Le champ de l'habilitation est donc minimal. L'essentiel, à savoir les missions, pourra être discuté dès demain matin dans l'hémicycle.
J'ai souhaité effectuer avec vous un travail de coconstruction et me placer dans une position d'écoute. Un certain nombre d'entre vous ont expliqué que pour des raisons d'éloignement géographique, les missions socles devaient pourvoir être adaptées à des situations territoriales particulières. J'en ai tenu compte en vous proposant de faire apparaître des missions optionnelles, à la carte, sur-mesure, dont nous discuterons demain. J'ai donc nettement élargi le champ des missions. Nous pourrons en reparler, monsieur Grelier, car j'ai tenu compte de vos remarques.
Cette réforme est majeure. Je ne souhaite pas qu'elle échappe au Parlement : je la mène avec vous. C'est l'objet de notre discussion sur l'article 8. Il est important que vous compreniez que l'objectif consiste à revitaliser les territoires et à adapter l'offre hospitalière à leurs besoins.

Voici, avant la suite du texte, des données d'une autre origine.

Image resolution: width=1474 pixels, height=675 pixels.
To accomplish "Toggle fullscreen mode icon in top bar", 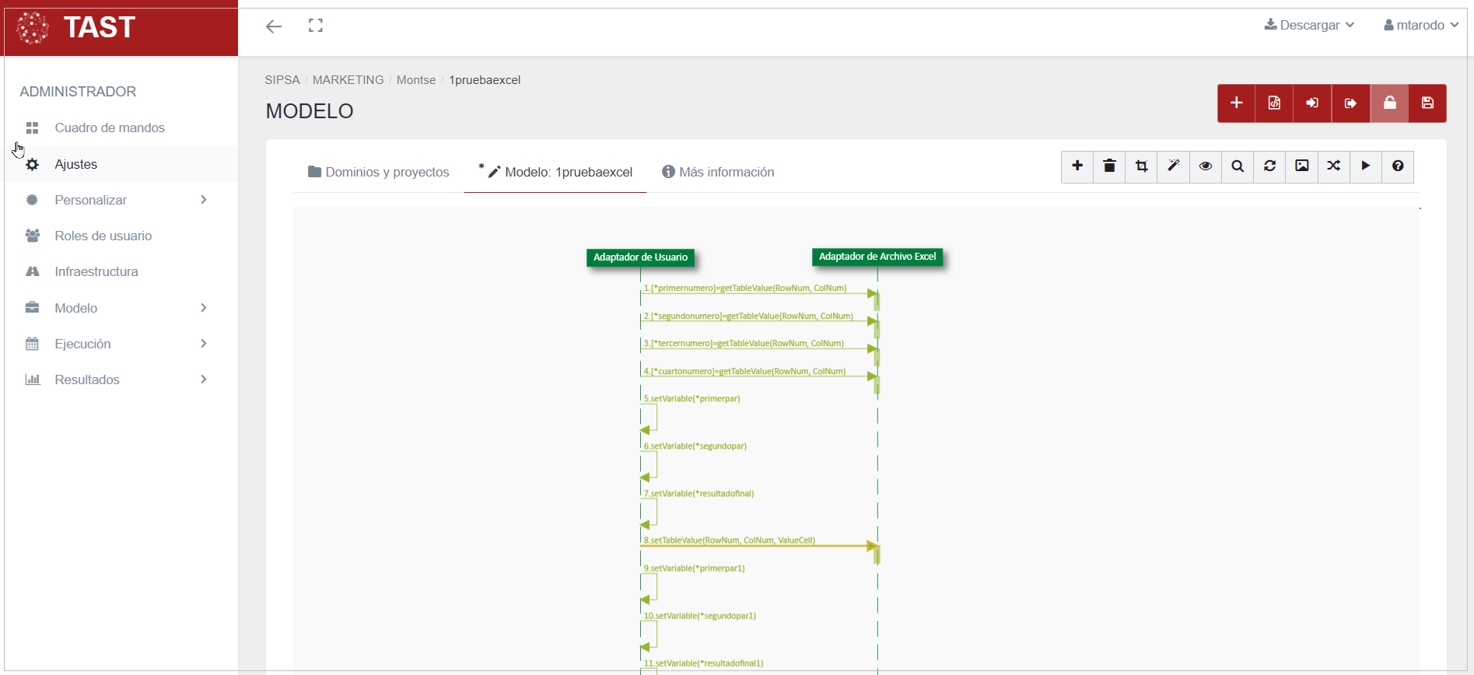I will [315, 26].
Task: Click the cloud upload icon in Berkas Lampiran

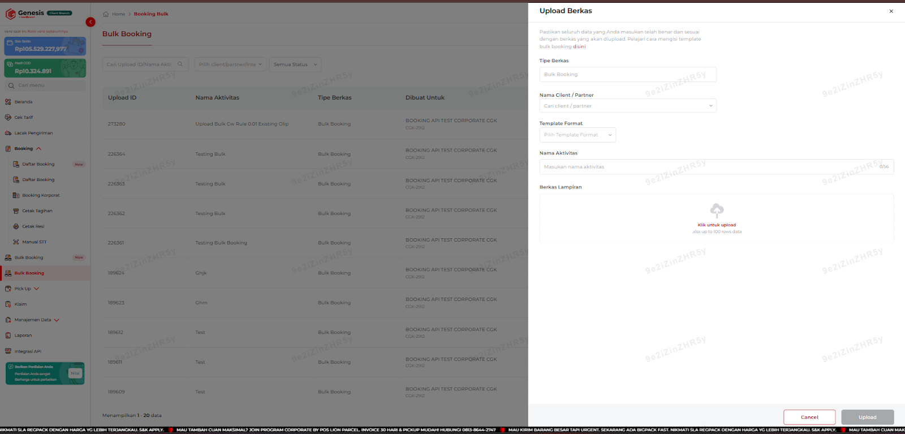Action: [x=717, y=210]
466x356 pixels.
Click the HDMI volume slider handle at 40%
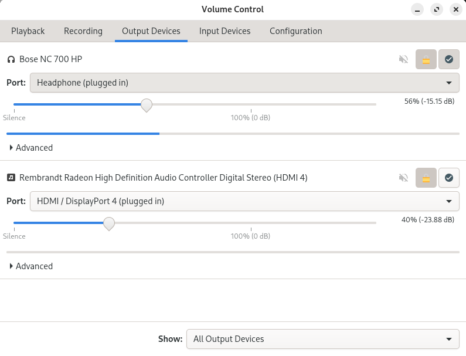pos(109,223)
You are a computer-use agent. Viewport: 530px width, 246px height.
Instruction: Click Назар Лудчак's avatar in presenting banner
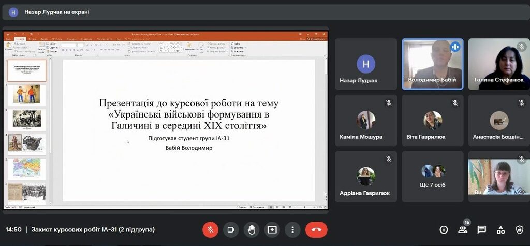[x=13, y=12]
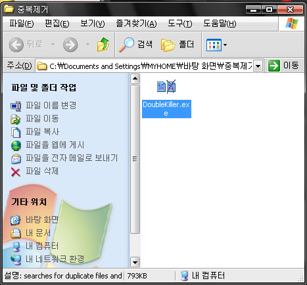
Task: Toggle the 폴더 folders pane button
Action: click(x=177, y=45)
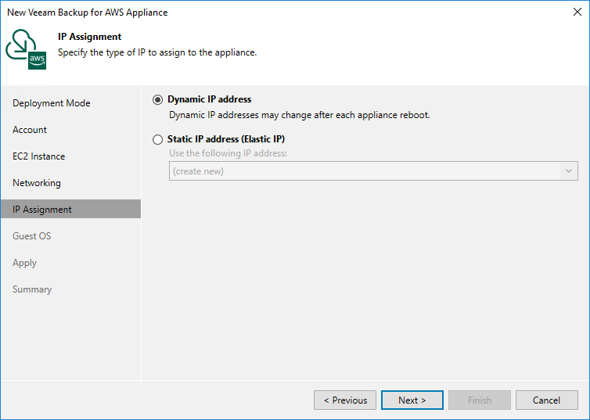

Vous êtes nombreux à avoir parlé de la carte hospitalière. Elle n'existe tout simplement pas : il n'y a pas de carte des hôpitaux définie au niveau central et qui redescendrait vers le terrain. La carte des hôpitaux réelle provient de ce qui émane du terrain et des ARS. Il n'existe donc pas de carte hospitalière des hôpitaux de proximité : cela n'aurait pas de sens. Ce sont les acteurs qui fabriquent les projets, il n'y a pas de planification descendante.
Les missions socles qui relèvent de la loi sont volontairement limitées à trois domaines : la médecine – médecine polyvalente, médecine gériatrique – , des consultations de spécialités – j'ai tenu à ce qu'elles y figurent, afin que la population puisse accéder en proximité à de l'ophtalmologie, de la gynécologie, de la cardiologie, ce qui est essentiel – , et un plateau technique de radiologie et de biologie, qui est indispensable aux soins.
Ensuite, nous laissons toute leur place à des missions optionnelles, sur-mesure. Cela peut être un service d'urgence – comme c'est le cas à Pont-Audemer, hôpital dont vous savez qu'il me tient à coeur – , des soins de suite et de réadaptation, un centre de périnatalogie de proximité, de la psychiatrie… En tout cas, il n'y a pas de carte : je le répéterai autant que de besoin.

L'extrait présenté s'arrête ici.